Tugas Pengerjaan >>
Lanjutkan artikel opini tentang Paskah sebagai kemenangan budaya kehidupan di bawah ini, dimulai tepat setelah kalimat terakhir yang tercantum.

Teks Sumber >>
======

Kamis, 28 Maret 2013

Paskah, Kemenangan Budaya Kehidupan


Paskah, Kemenangan Budaya Kehidupan
Aloys Budi Purnomo  ;  Rohaniwan, Budayawan Interreligius,
Tinggal di Gang Pinggir Semarang
SUARA MERDEKA, 28 Maret 2013
  

KEMBALI umat Kristiani merayakan Paskah, mengenang wafat dan kebangkitan Yesus Kristus. Inti perayaan Paskah tidak lain adalah perayaan kemenangan budaya kehidupan. Kematian Yesus yang dibunuh oleh lawan-lawan-Nya yang mengedepankan kekerasan dan penganiayaan bukanlah fakta terakhir. Kematian itu berbuah dengan kemenangan kebangkitan dan tegaknya budaya kehidupan.

Paskah adalah kemenangan budaya kehidupan atas budaya kematian. Yesus memang mati akibat kekerasan dan penganiayaan melalui peristiwa penyaliban namun kematian itu bukan kematian definitif. Kematian itu telah berbuah budaya kehidupan.

======

Kumpulan Data >>
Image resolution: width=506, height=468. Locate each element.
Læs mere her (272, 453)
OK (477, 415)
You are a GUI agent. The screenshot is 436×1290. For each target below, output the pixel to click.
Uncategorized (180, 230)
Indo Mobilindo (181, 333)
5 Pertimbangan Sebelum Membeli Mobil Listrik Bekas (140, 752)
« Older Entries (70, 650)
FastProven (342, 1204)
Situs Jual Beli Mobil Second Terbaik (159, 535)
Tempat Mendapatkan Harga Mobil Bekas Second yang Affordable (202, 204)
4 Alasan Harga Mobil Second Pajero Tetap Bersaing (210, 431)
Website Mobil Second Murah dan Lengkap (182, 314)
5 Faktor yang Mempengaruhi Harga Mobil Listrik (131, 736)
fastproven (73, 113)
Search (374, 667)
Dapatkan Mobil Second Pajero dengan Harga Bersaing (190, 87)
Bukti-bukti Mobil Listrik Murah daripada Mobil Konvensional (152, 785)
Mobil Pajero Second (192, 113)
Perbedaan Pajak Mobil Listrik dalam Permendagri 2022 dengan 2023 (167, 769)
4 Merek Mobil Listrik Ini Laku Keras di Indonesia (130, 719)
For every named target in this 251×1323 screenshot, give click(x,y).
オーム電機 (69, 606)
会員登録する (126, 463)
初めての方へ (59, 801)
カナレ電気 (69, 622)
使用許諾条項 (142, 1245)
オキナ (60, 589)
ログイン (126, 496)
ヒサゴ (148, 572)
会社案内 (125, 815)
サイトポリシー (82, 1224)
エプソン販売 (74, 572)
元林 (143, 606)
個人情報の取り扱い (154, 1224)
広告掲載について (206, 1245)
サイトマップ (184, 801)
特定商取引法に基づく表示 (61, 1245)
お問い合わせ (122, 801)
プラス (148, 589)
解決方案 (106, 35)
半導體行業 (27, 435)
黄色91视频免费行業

======

Jawaban Latihan >>
Upaya menegakkan budaya kehidupan melawan budaya kematian tak pernah usang. Hingga hari ini, kita dihadapkan pada begitu banyak konspirasi yang menjunjung tinggi budaya kematian. Budaya kematian itu berwajah kekerasan, penganiayaan, ketidakadilan, intoleransi dan korupsi.

Di negeri kita sendiri, kita menyaksikan budaya kematian terus menampakkan wajahnya melalui beragam wujud. Kekerasan dan penganiayaan yang berujung kematian selalu terjadi. Yang paling aktual adalah pembantaian empat tahanan di Lembaga Pemasyarakatan (Lapas) Cebongan Kabupaten Sleman DIY. Itu hanyalah satu dari sekian banyak kasus kekerasan dan penganiayaan yang berujung pada kematian secara tragis.

Ketidakadilan dan intoleransi menjadi wajah budaya kematiaan lain yang juga kerap terjadi di republik ini. Entah berbuah kematian secara fisik, entah kematian secara psikologis dalam konteks kebebasan menjalankan hak-hak asasi sebagai umat beragama; intoleransi telah menghadirkan budaya kematian bagi pihak-pihak yang mengalaminya.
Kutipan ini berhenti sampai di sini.